The opening scene of An Octoroon, now at Dobama Theatre, is one of the most disarming lid-lifters for any play in recent memory. Ananias Dixon, a black actor, walks out on the stage in his underwear and addresses the audience as BJJ, a doppelganger for the playwright Branden Jacobs-Jenkins. Smiling engagingly, he proceeds to share his feelings about how, as an African-American writer, he's always accused of deconstructing the race problem in America, even when he writes a play featuring talking farm animals.
Of course, this is an obvious feint since that is exactly what Jacobs-Jenkins is about to do. As BJJ applies white face paint to himself, he complains that he can't find any white actors to play the white people in this show, which is based on an 1859 melodrama by Dion Boucicault titled The Octoroon. Boucicault's original tale was a florid story of a mixed race love affair between the white owner of a declining Louisiana plantation, George Peyton, and Zoe, who is an octoroon.
According to the laws of that antebellum time, a person who had one-eighth black blood was considered an octoroon and thereby stained, rendered less than human. And the playwright's stylized version of that old theatrical chestnut forms the bulk of this fascinating, disturbing work. Shifting smoothly from high melodrama to meta-theater to contemporary language and performance customs, the proceedings are often confusing — especially in the first act.
But the acting, under the superb direction of Nathan Motta, is always fully on point and riveting. After the opening scene, we are introduced to Boucicault (sharply rendered by Abraham Adams), the hard-drinking Irish playwright who authored the original piece. As he dons red face paint, to play a couple more characters later on, he regales the audience with his theatrical innovations ("I invented the matinee!") along with other random complaints.
The face painting is completed when Boucicault's assistant arrives and dons blackface so he can play two of the slaves on George's property, Pete and Paul. Once all the faces are in place, we slide into Jacobs-Jenkins version of the melodrama. Dixon reemerges, his white-face now carefully applied, as the dapper George, a man of the world who recently inherited the plantation from his uncle. From the get-go, he is actively being pursued by Dora, a blonde who lives over yonder mountain. But George only has eyes for Zoe, his uncle's daughter.
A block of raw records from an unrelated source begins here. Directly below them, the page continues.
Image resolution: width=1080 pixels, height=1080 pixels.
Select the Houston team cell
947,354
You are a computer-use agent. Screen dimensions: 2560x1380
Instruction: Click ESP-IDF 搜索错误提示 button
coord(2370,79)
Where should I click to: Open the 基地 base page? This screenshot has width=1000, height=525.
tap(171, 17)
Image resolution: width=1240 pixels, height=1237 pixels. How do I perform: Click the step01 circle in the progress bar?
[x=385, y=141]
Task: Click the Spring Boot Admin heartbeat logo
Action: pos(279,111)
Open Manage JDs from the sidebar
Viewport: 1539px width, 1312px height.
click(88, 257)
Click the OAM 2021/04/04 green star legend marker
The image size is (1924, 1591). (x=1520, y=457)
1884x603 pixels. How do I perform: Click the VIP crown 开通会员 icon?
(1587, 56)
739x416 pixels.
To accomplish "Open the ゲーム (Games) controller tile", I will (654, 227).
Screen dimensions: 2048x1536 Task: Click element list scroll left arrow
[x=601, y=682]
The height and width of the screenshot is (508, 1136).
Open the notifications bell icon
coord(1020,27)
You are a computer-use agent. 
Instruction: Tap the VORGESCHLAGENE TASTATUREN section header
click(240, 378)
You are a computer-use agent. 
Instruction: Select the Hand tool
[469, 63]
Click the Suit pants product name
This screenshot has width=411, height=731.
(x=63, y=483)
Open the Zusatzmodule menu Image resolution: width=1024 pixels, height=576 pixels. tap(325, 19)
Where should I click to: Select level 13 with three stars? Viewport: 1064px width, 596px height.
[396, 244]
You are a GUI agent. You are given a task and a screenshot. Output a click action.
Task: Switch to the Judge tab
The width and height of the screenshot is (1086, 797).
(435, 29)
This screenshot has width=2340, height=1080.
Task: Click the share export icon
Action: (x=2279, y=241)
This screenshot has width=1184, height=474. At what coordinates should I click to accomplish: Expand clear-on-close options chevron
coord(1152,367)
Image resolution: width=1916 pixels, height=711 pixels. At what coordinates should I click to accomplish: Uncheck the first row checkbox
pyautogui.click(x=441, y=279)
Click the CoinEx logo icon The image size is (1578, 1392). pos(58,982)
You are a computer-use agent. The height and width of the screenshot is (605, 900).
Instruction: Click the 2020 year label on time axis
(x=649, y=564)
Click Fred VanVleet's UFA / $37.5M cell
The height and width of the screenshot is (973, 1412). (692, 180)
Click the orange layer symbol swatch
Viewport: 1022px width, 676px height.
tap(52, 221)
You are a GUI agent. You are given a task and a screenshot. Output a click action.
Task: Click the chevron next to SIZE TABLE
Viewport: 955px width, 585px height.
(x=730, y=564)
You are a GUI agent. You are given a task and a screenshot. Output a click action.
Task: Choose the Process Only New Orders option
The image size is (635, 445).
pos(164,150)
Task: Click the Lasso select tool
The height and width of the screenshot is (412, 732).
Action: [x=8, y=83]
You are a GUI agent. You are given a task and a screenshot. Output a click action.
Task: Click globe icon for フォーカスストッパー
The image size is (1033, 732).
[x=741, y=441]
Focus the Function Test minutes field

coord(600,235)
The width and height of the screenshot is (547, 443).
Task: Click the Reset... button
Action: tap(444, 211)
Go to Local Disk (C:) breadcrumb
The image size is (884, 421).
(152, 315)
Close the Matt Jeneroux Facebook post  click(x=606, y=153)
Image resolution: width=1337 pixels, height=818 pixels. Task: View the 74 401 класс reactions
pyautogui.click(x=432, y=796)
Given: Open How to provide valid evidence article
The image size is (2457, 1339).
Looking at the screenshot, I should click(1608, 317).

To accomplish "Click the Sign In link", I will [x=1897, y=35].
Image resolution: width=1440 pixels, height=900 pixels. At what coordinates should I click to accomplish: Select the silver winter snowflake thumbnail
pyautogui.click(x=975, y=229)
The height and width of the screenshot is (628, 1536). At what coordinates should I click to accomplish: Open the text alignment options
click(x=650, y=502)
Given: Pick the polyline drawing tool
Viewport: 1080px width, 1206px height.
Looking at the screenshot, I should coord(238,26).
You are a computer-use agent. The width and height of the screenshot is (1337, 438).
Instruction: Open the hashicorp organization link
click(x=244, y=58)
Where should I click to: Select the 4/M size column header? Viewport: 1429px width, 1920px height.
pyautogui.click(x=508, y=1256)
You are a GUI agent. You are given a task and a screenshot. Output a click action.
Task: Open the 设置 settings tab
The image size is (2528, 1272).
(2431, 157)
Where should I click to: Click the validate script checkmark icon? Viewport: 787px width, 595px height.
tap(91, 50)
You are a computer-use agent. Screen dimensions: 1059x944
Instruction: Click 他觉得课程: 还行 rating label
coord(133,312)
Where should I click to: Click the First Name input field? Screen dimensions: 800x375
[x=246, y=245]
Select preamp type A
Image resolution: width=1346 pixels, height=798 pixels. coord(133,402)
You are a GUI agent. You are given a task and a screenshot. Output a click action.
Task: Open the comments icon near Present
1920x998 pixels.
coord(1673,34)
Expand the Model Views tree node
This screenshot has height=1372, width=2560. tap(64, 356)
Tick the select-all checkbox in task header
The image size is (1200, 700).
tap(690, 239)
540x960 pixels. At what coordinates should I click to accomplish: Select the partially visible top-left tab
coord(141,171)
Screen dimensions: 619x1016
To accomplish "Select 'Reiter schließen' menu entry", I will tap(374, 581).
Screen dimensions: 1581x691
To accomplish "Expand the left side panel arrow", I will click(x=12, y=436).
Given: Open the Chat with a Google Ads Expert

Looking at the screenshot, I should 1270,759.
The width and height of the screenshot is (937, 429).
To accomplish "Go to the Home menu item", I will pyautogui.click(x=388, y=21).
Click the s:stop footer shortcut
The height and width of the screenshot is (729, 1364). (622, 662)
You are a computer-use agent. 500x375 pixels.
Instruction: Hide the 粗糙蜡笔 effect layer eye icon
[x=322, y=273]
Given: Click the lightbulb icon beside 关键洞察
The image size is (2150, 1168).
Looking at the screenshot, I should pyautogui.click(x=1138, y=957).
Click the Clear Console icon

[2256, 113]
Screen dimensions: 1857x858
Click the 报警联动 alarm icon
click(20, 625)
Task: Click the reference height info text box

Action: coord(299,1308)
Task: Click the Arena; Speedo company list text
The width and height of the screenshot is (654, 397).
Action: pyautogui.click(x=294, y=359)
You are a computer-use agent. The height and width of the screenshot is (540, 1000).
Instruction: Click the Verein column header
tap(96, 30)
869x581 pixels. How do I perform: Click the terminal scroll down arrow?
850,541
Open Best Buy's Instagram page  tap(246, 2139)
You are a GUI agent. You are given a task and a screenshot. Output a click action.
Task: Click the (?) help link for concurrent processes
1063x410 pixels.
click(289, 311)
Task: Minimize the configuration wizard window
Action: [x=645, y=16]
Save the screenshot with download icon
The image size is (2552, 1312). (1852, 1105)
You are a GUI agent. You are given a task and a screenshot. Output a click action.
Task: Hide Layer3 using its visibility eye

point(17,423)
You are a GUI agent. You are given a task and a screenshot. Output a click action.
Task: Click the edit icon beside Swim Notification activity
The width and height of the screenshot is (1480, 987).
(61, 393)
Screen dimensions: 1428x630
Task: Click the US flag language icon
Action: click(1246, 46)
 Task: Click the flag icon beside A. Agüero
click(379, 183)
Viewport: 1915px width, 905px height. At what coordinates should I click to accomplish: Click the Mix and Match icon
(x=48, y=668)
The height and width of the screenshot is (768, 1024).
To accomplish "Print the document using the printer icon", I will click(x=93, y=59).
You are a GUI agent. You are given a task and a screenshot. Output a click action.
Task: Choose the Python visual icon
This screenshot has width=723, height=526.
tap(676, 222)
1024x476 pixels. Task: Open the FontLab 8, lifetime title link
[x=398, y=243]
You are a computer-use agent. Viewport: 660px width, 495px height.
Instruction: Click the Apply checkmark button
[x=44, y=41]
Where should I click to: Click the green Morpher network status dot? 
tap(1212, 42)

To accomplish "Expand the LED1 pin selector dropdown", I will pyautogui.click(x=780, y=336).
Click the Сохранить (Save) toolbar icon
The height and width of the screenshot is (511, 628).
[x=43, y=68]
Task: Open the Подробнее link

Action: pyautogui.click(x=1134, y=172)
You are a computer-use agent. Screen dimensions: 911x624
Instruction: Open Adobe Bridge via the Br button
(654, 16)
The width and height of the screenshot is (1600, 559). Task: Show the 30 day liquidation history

One reason the play is a challenge to track is that three of the characters, female house slaves at the mansion, speak in contemporary slang, with one calling the other "ghetto" and referring to their owners as "cool-ass white people." It is arresting and jarring to see these women — played with sass and style by Katrice Monee Headd, India Nicole Burton, and Maya Jones — gossiping about their slavery as people today would talk about working at Target. And it brings home the heinous everyday truth of that time with full force.
Of course, every melodrama needs a villain and that role is also handled by Dixon, who plays the evil McCloskey by putting on a black cloak and snapping on a wiry black mustache. In a performance that has to be seen to be believed, Dixon inhabits each of his characters fully while staying true to the essentially artificial nature of the entire play. He has scenes where he plays both George and McClosky in rapid succession and even has a dramatic fight with himself, throwing himself head-over-heels at one time. In all, it is simply a tour-de-force achievement.
As Dora, Anjanette Hall flutters and flirts with all the intensity of a petticoated barracuda, and her scene when she collapses in tears after learning of George's affection for Zoe is a gem of intentional overacting. Natalie Green also stands out as the simpering Zoe, accepting her fate as a person stained by her blood and mincing about with her arms bouncing puppet-like, as if they were attached with strings to her ankles.
The slaves are "led" by the compliant older slave Pete, and Arif Silverman plays him to the hilt, sidling sideways across the stage. After these scuttling movements Silverman perpetually finishes in the classic "Black Sambo" pose, arms and legs akimbo, fingers spread, and always, always smiling. Nathan A. Lilly also registers powerfully in the second act in the small but telling role of Ratts.
There is so much to admire in this production it almost seems unfair to point out some weaknesses. But there are a few. The overdone melodramatic acting begins to feel tiresome after a while. And the entire play ends on an anti-climactic note as two of the female slaves (Headd and Burton) chat absently about the future and the fact that the other slave (Jones) might have killed herself. It is at this point that one longs to see BJJ again, to wrap up this most challenging look into race in America.
Or perhaps it should finish on the one projected image near the end of the show, an actual photograph, that still sends chills down the spine of anyone who believes freedom should be more than just a word.